One side of Brazil is sunny, party-loving and happy-go-lucky. Then there’s the other face of the coin.
A face which has recently conquered the scene, at least musically-speaking, and which hotly distances itself from the picture postcard views and the overworked tropical sounds.
It’s a face characterised by wrinkles, wounds and scars, fully showing the ravages of time.
It’s the most genuine image of Brazil: bound to the past traditions, but, at the same time, also embracing renovations and promoting transformations.
Metá Metá, a band from the concrete jungle of São Paulo, is one of the most inspired manifestations of the Brazilian dark side of the moon.
The trio, formed by a vocalist (Juçara Marçal), a guitarist (Kiko Dinucci) and a saxophonist (Thiago França), has plumbed the depths of the Brazilian underground scene, explored the Afro-Brazilian cultural double-bond and penetrated a hidden mystical background to dig out an original and sui generis sound.
Their second album, Metal Metal, which follows the innovative Meta Meta (2011), is another surprising work, abounding in disparate influences and remote and intriguing references.
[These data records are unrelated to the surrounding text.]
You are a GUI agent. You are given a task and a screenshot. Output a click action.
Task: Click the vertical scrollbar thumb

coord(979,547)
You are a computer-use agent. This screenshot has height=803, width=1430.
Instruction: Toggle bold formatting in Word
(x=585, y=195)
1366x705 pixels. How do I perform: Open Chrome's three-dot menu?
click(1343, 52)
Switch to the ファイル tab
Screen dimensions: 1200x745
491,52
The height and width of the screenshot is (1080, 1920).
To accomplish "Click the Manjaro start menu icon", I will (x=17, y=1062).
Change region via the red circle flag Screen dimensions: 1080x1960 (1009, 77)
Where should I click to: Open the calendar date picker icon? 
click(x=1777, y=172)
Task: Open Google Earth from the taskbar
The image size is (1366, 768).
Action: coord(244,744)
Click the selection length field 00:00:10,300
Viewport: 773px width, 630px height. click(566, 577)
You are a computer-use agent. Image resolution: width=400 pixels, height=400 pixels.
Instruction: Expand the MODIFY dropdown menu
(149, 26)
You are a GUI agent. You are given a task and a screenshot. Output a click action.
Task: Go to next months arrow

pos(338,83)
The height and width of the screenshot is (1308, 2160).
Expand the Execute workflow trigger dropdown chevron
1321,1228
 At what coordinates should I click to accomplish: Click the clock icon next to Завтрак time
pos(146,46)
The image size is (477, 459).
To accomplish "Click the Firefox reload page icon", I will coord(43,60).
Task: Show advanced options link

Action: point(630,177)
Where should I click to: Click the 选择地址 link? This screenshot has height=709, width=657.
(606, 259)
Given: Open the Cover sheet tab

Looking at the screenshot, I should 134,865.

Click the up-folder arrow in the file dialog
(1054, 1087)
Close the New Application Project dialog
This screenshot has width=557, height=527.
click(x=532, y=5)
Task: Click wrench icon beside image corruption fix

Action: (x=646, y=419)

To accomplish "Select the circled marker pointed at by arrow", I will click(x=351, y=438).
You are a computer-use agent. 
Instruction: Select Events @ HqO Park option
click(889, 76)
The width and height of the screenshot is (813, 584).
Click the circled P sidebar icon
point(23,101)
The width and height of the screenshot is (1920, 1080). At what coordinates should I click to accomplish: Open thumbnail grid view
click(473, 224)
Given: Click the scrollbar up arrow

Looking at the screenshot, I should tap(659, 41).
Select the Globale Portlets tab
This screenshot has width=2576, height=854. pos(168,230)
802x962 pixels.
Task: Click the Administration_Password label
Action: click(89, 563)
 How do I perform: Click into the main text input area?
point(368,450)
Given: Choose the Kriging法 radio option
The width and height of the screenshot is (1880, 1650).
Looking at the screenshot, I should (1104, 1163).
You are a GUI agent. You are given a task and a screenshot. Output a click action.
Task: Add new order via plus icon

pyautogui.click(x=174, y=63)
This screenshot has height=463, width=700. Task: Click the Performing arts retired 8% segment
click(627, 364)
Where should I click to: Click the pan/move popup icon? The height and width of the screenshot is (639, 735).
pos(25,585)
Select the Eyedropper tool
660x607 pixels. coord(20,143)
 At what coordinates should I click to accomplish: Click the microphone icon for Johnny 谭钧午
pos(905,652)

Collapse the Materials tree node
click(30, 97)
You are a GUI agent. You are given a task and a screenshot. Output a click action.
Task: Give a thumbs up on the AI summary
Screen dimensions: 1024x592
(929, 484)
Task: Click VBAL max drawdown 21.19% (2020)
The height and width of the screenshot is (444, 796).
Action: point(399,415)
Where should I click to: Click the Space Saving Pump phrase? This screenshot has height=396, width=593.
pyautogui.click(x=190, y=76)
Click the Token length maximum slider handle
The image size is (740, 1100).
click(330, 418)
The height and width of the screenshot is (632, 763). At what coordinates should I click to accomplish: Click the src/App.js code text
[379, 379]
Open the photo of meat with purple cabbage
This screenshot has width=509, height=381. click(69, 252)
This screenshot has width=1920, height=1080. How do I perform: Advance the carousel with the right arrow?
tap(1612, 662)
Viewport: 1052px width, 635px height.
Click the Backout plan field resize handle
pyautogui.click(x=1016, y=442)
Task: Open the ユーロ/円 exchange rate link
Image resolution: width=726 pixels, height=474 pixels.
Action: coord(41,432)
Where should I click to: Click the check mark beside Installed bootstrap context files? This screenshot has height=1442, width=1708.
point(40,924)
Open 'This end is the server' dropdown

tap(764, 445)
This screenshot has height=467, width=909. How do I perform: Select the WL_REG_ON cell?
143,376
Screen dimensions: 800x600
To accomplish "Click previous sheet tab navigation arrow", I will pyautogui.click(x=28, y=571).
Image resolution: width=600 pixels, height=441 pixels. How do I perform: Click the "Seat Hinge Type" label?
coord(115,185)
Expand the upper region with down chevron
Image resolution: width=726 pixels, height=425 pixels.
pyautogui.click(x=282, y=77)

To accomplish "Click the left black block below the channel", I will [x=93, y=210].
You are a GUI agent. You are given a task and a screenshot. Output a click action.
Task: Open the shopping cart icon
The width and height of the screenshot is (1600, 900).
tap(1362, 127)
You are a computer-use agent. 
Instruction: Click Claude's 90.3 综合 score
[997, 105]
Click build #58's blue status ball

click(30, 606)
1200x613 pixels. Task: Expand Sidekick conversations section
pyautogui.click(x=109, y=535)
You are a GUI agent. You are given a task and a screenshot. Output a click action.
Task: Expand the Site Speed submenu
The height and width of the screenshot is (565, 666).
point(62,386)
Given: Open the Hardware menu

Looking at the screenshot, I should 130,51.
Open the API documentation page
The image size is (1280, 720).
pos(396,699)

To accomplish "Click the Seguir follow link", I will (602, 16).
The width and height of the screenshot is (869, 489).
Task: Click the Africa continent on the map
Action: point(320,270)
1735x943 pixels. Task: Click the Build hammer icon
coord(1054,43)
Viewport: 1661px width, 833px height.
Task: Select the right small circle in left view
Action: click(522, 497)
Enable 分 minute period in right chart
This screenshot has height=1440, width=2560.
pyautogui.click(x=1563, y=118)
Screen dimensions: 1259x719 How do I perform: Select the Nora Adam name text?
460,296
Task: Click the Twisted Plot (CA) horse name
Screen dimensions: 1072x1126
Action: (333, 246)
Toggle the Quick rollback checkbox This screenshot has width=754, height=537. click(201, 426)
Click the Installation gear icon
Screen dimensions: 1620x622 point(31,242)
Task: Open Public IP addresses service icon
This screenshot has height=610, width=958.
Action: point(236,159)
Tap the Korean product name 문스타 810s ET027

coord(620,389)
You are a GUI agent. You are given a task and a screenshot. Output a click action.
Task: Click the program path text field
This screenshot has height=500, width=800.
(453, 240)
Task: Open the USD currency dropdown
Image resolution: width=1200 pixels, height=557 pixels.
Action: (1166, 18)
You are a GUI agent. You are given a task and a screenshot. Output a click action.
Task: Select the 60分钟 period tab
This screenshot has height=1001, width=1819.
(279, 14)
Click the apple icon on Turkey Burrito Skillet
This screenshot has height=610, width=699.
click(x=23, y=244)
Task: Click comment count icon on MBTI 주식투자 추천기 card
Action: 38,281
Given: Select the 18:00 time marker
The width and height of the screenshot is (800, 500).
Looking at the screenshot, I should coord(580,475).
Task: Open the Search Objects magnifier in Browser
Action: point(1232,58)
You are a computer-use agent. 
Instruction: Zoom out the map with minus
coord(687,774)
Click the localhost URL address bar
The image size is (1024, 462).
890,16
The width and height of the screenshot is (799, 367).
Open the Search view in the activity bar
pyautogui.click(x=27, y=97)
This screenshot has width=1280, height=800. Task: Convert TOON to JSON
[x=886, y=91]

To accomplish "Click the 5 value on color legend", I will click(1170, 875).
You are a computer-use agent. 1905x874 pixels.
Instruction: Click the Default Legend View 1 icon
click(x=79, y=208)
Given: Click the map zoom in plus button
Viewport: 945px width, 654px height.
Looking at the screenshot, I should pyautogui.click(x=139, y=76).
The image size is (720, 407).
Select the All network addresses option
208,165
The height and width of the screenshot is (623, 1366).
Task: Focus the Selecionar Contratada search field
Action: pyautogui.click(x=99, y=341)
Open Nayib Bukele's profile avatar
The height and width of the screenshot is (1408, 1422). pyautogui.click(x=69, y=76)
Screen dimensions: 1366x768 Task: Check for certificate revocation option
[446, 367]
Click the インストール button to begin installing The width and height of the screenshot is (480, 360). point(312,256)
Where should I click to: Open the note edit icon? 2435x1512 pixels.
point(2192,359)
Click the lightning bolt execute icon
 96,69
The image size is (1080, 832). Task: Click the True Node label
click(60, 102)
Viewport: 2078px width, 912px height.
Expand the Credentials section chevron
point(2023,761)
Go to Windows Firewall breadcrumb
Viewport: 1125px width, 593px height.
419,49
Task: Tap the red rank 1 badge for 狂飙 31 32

Metá Metá’s reality is lost in an indefinite dimension, dreaming of avant-garde illusions, shocked by afro-punk twitches, recollecting 1960s psychedelic atmospheres and enchanted by arcane spiritual forces.
On a carpet of African rhythmic patterns directly borrowed from the finest Afrobeat and Afro-samba traditions, Metá Metá, with the divine help of Tony Allen, assemble an elaborate sonic composition which ranges from noise to be-bop and ambient, from Sun Ra to the Stooges and Coltrane.
However, it’s candomblé (a mix of Yoruba, Bantu and Fon beliefs) which plays the lion’s share of the influence here. First of all, metá metá is a Yoruba concept meaning “three in one”.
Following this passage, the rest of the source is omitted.